Going Dutch: Acclaimed neuroscientist Prof Mijna Hadders-Algra visited UCT to run a short course on developmental neurology.
When the School of Health and Rehabilitation Sciences invited renowned neuroscientist Mijna Hadders-Algra to UCT for a few days, they realised her whirlwind visit needed to be shared with others.
So last week the school hosted a two-day training course where Hadders-Algra, professor of developmental neurology - specialising in the early detection of developmental disabilities - at the University of Groningen in The Netherlands, steered 80 health care professionals from across South Africa through a score of related topics.
Day one of the jam-packed programme concentrated on the assessment of neurological disorders among infants, while day two was spent on possible interventions, all drawing on Hadders-Algra's wealth of research.
"The programme was quite detailed and quite intensive," says the school's Marieke Pronk, who helped make the visit and course possible. "And it was great to have someone of Professor Hadders-Algra's calibre to come and lecture here."
The course attracted paediatricians, speech therapists, occupational therapists and physiotherapists - among others - from both the private and public sectors.
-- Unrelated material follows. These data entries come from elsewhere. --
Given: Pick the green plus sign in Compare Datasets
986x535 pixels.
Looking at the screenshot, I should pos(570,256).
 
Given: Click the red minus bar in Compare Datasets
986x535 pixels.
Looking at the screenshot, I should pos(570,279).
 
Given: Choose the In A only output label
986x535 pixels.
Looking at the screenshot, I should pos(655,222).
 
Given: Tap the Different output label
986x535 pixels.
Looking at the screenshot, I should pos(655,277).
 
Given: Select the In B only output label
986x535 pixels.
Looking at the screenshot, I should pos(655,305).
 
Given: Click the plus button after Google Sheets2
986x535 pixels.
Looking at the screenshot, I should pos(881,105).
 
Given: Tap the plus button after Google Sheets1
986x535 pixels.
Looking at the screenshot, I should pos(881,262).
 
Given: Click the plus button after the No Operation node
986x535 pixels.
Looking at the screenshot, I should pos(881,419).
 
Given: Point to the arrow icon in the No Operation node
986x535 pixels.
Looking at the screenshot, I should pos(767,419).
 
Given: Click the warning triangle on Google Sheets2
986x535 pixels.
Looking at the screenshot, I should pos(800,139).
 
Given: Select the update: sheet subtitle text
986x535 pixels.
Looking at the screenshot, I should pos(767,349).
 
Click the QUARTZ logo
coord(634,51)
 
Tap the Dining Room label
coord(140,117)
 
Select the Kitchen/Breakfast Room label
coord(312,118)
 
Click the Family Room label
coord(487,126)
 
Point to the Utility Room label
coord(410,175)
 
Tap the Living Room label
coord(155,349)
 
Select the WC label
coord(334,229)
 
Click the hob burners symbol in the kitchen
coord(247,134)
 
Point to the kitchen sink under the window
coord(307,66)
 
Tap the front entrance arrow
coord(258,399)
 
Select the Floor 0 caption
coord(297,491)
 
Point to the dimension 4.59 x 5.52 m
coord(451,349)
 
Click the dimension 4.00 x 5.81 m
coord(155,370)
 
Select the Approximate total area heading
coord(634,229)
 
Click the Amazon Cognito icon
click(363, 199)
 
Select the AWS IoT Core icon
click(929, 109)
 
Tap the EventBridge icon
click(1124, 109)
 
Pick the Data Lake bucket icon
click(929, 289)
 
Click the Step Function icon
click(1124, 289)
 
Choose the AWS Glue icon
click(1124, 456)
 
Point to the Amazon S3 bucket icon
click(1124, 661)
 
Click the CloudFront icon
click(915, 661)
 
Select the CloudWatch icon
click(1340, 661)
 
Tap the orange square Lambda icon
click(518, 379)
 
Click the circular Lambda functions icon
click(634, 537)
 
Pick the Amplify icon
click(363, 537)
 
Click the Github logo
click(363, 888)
Most work with infants and children suffering from neurological disorders, and going by comments during and after the course, the two days proved useful for catching up with the latest developments in the field, even if much of the studies were taken from more developed nations.
So, for example, Shane Hodges, a physiotherapist who works with children with cerebral palsy and other learning and physical disabilities at Paarl School in Brackenfell, found the sessions on movement and posture of particular interest. "It was very helpful to find out what's out there and what's happening," she says.
The course also triggered a few ideas for a PhD proposal for Amshuda Sayed, course convenor and lecturer at the school. "What I liked most about the speaker is that she always used evidence and literature to qualify any statement she made, and more specifically made reference to her own research studies," says Sayed.
Just the right note on which to kick the new year off, then.